Aim of the task –
Beginning at the line containing "The width and", give again every line through the end of the data, unchanged and with both ends included. Drop any pictures.

Records to use –
□ □ □

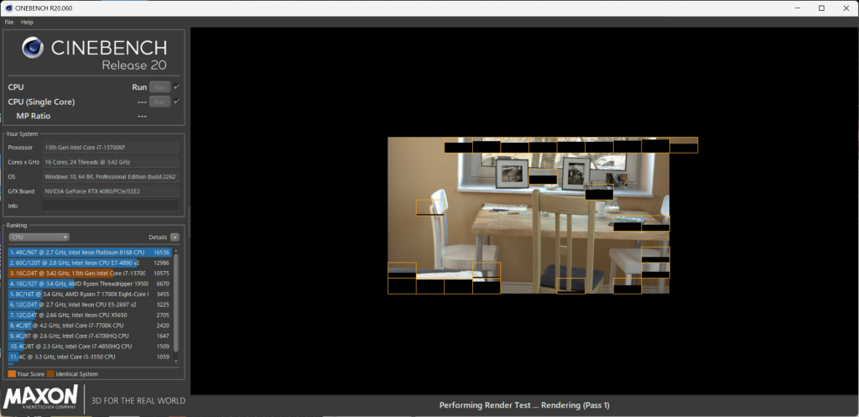Click the Run button for Single Core test
The image size is (859, 417).
coord(160,102)
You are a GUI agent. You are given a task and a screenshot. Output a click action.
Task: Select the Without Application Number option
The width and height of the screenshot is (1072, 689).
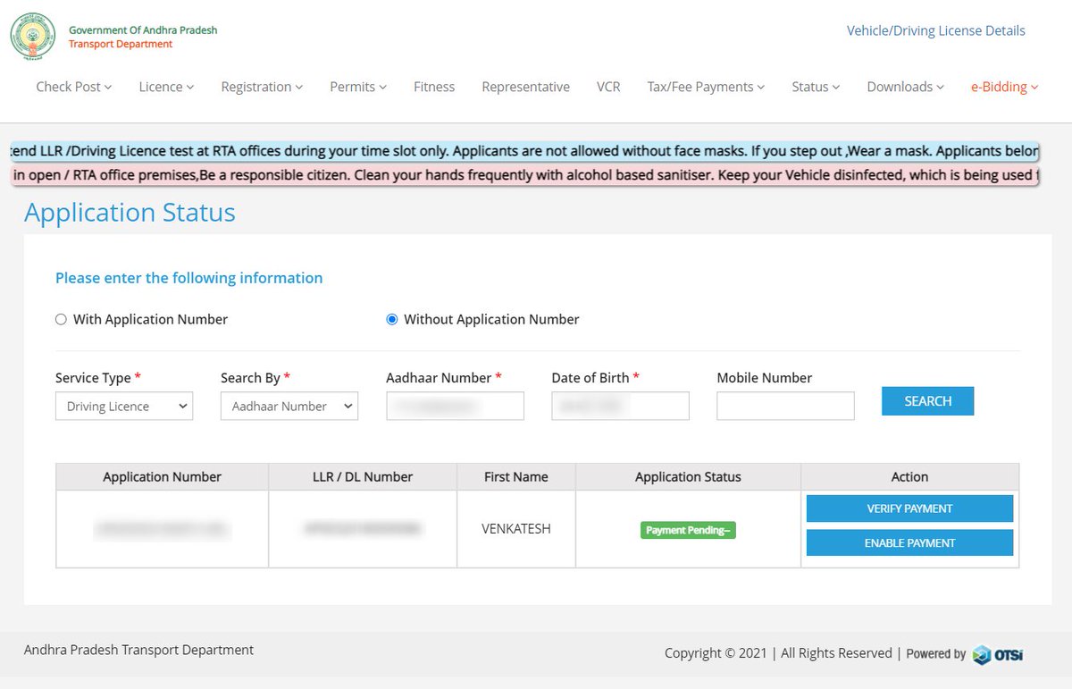coord(391,319)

□ □ □

Answer to this task –
The width and height of the screenshot is (1072, 689).
coord(391,319)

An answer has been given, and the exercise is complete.